Sample Selection models

Sample selection happens when part of the the outcome of interest is missing non-randomly (Heckman 1976), (Heckman 1979), (Wooldridge 2010). See also Iqbal, Ogundimu, and Rubio (2023) for a recent overview on sample selection models. Sample selection models (also known as Tobit-2 models) with continuous outcomes consist of two equations, one for the outcome and one for the selection processes, as follows,

\[ \begin{split} y^{*}_{i} &= \beta_{0} + \mathbf{x}_{i}^{\top}\mathbf{\beta} + \epsilon_{1,i} \, , \quad \text{(outcome)} \\ s^{*}_{i} &= \alpha_{0} + \mathbf{w}_{i}^{\top}\mathbf{\alpha} + \epsilon_{2,i}\, , \quad \text{(selection)} \end{split} \]
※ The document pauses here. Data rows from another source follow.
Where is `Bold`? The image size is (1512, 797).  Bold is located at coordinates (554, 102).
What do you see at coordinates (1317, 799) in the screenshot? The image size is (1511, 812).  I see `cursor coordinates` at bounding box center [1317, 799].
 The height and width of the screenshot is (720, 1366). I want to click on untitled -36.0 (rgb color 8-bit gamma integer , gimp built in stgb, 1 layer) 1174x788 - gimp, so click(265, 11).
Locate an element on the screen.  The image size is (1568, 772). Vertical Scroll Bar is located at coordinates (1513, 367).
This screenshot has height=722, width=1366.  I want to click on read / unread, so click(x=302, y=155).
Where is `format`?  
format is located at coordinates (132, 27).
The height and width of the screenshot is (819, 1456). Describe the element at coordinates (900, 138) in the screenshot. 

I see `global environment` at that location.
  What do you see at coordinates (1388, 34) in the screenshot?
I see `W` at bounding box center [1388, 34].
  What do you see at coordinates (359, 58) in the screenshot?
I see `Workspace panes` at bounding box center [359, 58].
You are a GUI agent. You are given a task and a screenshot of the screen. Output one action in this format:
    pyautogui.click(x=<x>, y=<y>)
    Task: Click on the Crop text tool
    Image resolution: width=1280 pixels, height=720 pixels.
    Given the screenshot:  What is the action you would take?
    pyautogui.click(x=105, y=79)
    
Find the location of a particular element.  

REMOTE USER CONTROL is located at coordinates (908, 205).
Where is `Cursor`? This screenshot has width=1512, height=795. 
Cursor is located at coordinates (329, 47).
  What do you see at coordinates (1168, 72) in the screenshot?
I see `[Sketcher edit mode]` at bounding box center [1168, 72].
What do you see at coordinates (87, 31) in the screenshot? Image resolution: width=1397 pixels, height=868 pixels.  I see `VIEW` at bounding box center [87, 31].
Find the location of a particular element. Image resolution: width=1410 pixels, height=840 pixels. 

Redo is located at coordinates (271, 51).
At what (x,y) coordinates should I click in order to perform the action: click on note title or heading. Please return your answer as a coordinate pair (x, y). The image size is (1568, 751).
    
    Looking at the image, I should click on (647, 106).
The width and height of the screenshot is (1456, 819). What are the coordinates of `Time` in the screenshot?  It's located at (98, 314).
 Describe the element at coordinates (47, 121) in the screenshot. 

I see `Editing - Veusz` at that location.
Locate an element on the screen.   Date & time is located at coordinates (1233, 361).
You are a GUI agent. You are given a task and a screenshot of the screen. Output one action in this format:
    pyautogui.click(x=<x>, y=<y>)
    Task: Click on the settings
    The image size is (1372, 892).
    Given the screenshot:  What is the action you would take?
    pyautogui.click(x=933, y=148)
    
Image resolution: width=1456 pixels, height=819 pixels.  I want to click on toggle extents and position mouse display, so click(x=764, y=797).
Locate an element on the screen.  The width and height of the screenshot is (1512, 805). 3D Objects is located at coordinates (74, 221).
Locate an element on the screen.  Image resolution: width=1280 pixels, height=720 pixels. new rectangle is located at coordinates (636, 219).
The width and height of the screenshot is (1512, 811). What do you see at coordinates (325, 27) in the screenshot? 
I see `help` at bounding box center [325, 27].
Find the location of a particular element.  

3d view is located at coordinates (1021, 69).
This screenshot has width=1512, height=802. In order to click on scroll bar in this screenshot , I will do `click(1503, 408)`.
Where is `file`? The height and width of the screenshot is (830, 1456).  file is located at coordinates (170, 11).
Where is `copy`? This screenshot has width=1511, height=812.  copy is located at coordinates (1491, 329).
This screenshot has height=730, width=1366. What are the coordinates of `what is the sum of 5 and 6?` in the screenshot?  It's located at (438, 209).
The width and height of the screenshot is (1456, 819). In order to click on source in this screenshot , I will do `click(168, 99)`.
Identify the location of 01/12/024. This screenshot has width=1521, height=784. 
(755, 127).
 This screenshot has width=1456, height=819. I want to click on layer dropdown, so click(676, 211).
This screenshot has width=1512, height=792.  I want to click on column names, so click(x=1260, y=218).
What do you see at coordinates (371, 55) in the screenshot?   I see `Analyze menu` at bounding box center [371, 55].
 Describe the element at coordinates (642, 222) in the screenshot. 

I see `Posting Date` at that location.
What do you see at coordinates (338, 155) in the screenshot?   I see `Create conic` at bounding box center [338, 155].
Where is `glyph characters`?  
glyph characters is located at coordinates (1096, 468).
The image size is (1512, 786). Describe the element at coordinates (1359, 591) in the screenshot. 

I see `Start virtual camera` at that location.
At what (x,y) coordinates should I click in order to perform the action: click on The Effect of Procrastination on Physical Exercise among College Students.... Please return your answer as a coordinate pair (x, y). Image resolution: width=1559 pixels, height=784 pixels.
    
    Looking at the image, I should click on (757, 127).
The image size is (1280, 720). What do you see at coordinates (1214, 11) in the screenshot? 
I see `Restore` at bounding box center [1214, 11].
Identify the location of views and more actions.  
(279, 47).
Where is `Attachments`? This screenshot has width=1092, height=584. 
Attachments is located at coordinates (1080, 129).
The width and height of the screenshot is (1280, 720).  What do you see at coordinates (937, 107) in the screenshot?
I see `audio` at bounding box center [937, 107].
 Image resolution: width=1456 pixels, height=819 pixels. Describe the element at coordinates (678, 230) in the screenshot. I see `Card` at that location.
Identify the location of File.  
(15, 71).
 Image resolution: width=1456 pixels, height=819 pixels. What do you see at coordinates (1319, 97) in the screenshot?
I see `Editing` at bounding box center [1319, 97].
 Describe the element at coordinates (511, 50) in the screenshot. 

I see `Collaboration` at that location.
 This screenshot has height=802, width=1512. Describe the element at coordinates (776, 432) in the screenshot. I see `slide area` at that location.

where \(\mathbf{x}_{i} = (x_{i,1},\ldots,x_{i,p})^{\top} \in {\mathbb R}^{p}\) and \(\mathbf{w}_{i} = (w_{i,1},\ldots,w_{i,q})^{\top} \in {\mathbb R}^{q}\), \(i = 1, \ldots, n\), are the corresponding covariates, \(\mathbf{\beta} = (\beta_{1}, \ldots, \beta_{p})^{\top} \in \mathbb{R}^{p}\) and \(\mathbf{\alpha} = (\alpha_{1}, \ldots, \alpha_{q})^{\top} \in \mathbb{R}^{q}\) are the regression coefficients, and \(\beta_0\) and \(\alpha_0\) are the intercepts.

The errors are usually assumed to be distributed according to a bivariate normal distribution

\[ \begin{pmatrix} \epsilon_{1,i} \\ \epsilon_{2,i} \end{pmatrix} \sim N\left( \begin{pmatrix} 0\\ 0 \end{pmatrix}, \begin{pmatrix} \sigma^{2} & \sigma \rho \\ \sigma \rho & 1 \end{pmatrix} \right) \, , \label{corr_matrix} \]

where \(\sigma>0\) and \(\rho \in (-1,1)\).

Let us denote \(\mathbf{\eta} = (\alpha_{0}, \beta_{0}, \mathbf{\alpha}^{\top}, \mathbf{\beta}^{\top}, \tau, \rho)^{\top}\). The log-likelihood of the parameters for this model is (Toomet and Henningsen 2008)

\[ \begin{split} \ell(\alpha_{0}, \beta_{0}, \mathbf{\alpha}, \mathbf{\beta}, \sigma, \rho) &= \sum_{\{s_{i}=0\}} \log\Phi(-\alpha_{0} - \mathbf{w}_{i}^{\top}\mathbf{\alpha})\\ &+ \sum_{\{s_i=1\}} \log\Phi\left( \frac{\alpha_{0} + \mathbf{w}_{i}^{\top}\mathbf{\alpha} + \rho(y_{i} - \beta_{0} - \mathbf{x}_{i}^{\top}\mathbf{\beta})/\sigma}{\sqrt{1-\rho^{2}}}\right)\\ &- \sum_{\{s_i=1\}} \left[ \log(\sigma) + \frac{1}{2}\log(2\pi) + \frac{1}{2}\left(\frac{y_{i} - \beta_{0} - \mathbf{x}_{i}^{\top}\mathbf{\beta}}{\sigma}\right)^{2}\right]. \end{split} \]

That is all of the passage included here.